Lupoli: “Fiorentina straordinaria ma non ero pronto, Ujfalusi tra i migliori difensori in Italia. Le parole di Prandelli oggi mi tornano utili”
È passato anche dalla Fiorentina Arturo Lupoli, ex attaccante ed oggi allenatore della Primavera dello Spezia. Lupoli è cresciuto nelle giovanili dell’Arsenal prima di tornare in Italia e fare una carriera molto al di sotto delle grandi, iniziali, aspettative sul suo conto. Con la Fiorentina per il bresciano appena una presenza, in Coppa Italia, nel 2007 contro l’Ascoli. A Pro Football Podcast su Youtube, Lupoli è tornato sull'esperienza a Firenze.
“Avevo quasi chiuso la trattativa col Napoli, poi è arrivata la Fiorentina. Avevo dato la priorità al Napoli, perché la mia famiglia è originaria della provincia napoletana, mi affascinava e poteva essere bello. Il passaggio alla Fiorentina è stato un momento importante, a prescindere da come sia poi andata. La piazza di Firenze è straordinaria, ha grande storia e importanza nel calcio italiano. Quel passaggio è sicuramente avvenuto in un momento in cui non ero ancora pronto per una piazza così importante, ma col senno di poi è facile dirlo”.

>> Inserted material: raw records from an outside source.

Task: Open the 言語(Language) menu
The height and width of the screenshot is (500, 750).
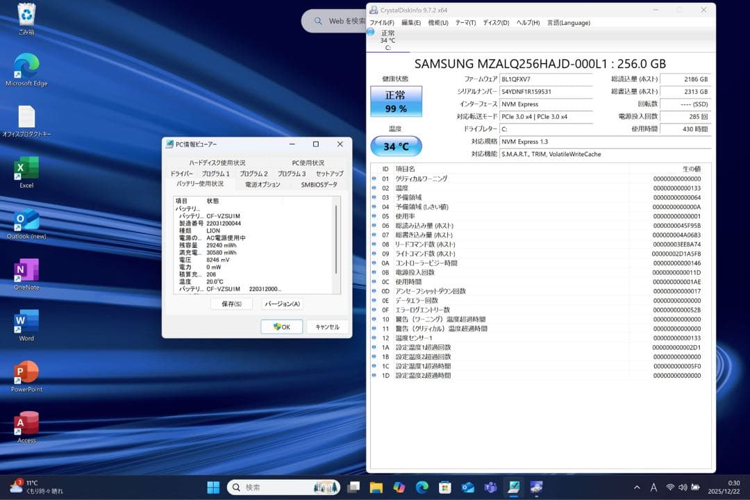Action: (568, 22)

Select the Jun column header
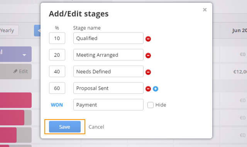point(239,30)
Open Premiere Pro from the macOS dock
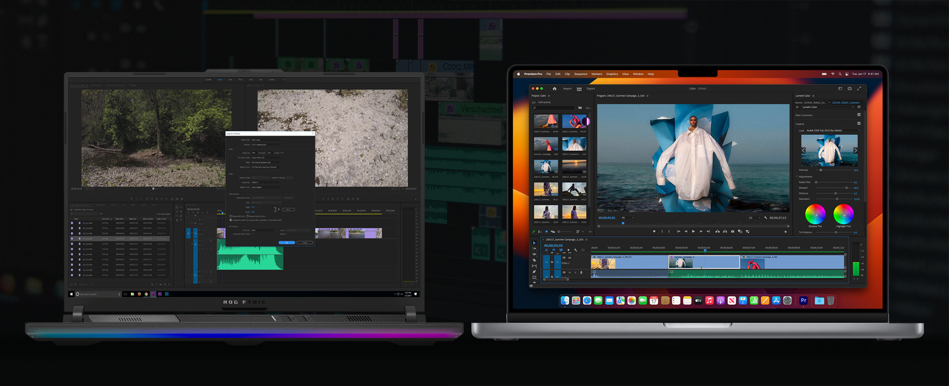 pos(803,301)
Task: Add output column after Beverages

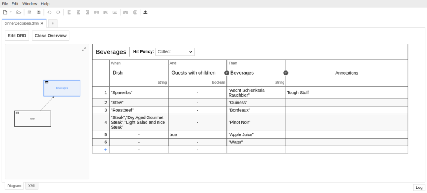Action: point(286,73)
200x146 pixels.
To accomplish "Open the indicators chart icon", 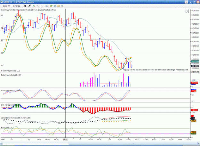I will (55, 6).
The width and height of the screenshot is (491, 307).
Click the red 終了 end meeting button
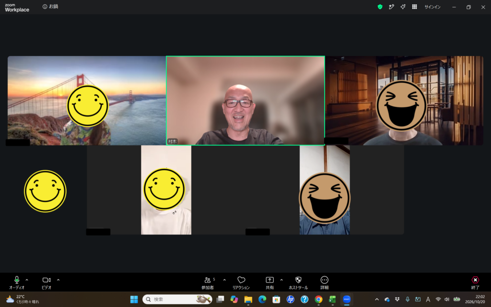(x=475, y=282)
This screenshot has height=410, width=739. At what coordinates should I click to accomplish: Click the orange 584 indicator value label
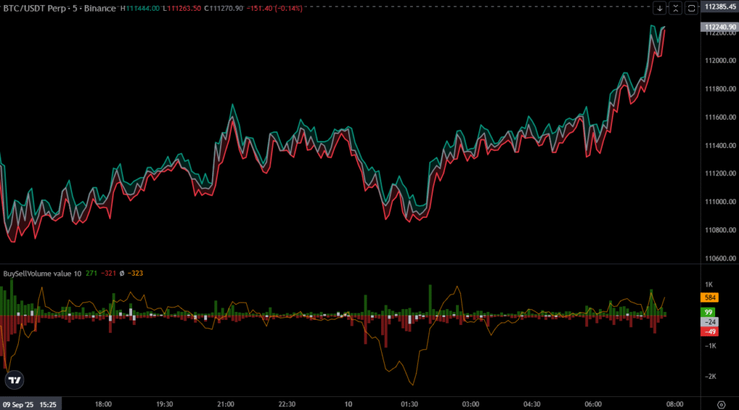(709, 297)
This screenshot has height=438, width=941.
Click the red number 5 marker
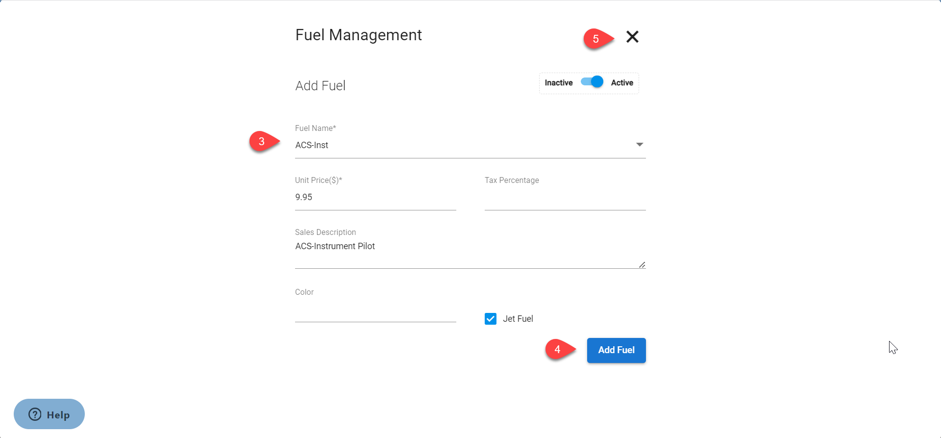pos(596,39)
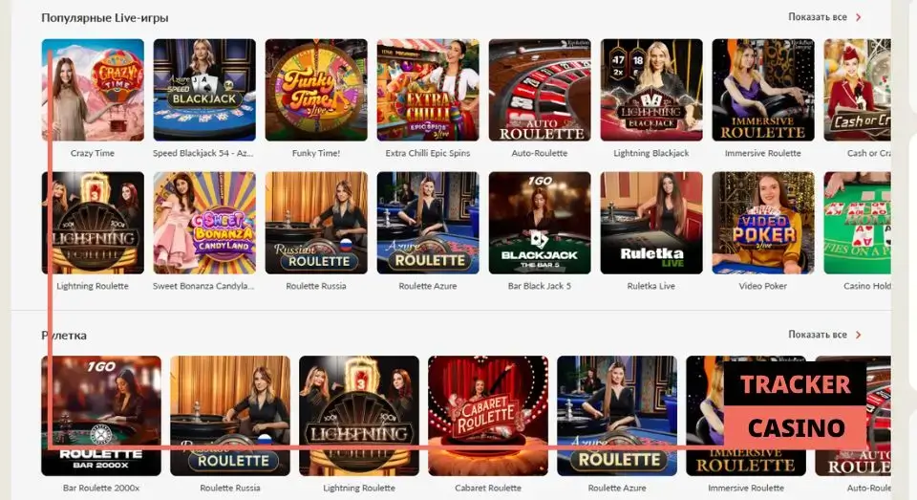Screen dimensions: 917x500
Task: Launch the Lightning Blackjack game
Action: point(650,90)
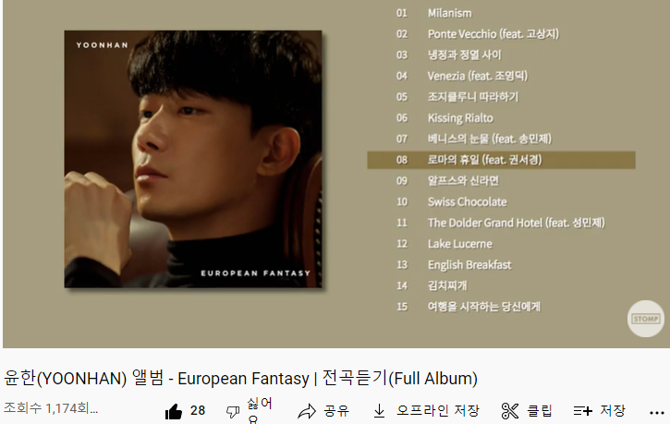The width and height of the screenshot is (670, 424).
Task: Click the 클립 clip button label
Action: (540, 411)
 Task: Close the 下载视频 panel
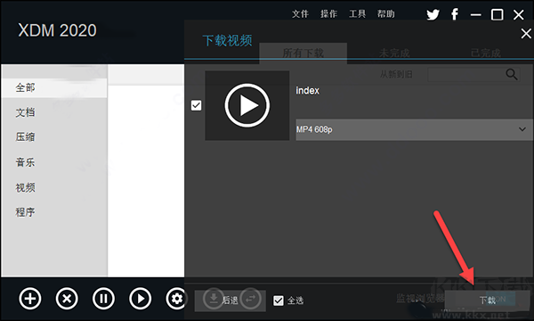526,33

‘Prandelli voleva farmi capire che…’
“Ho giocato poco, la squadra era molto forte, c’erano attaccanti come Pazzini, Vieri, Mutu, Osvaldo, Santana, c’era tanta tanta concorrenza ed in quel momento era complicato per un giovane trovare spazio in una squadra che arrivò ai preliminari di Champions. Il passaggio da uno spogliatoio inglese ad uno italiano è stato qualcosa di diverso, ero il giovane che doveva dimostrare e farsi strada… in Inghilterra sei più ‘coccolato’, a livello di cultura. Prandelli era un allenatore con cui non ho avuto un grandissimo rapporto, ma tornando indietro ho compreso come volesse farmi capire che non ero pronto per giocare in quel gruppo. Tatticamente e tecnicamente ci sono tante cose che mi ha insegnato che oggi mi tornano utili”.
‘Un anno difficile… ma che mi ha lasciato qualcosa’
“Tanti ragazzi mi hanno lasciato un bellissimo ricordo, come Seba Frey, Ujfalusi, avevo un bellissimo rapporto con loro. Poi Bobo Vieri, Pazzini e Osvaldo, che durante gli allenamenti segnava gol straordinari anche da metà campo o in rovesciata. Dainelli, Ujfalusi, Jorgense, Kroldrup, erano molto molto forti da affrontare in allenamento… Ujfalusi, che poi andò all’Atletico Madrid, è stato tra i difensori più importanti della Serie A di quegli anni. Un anno impegnativo, difficile, quando non si gioca è così, però mi ha lasciato qualcosa per la mia carriera”.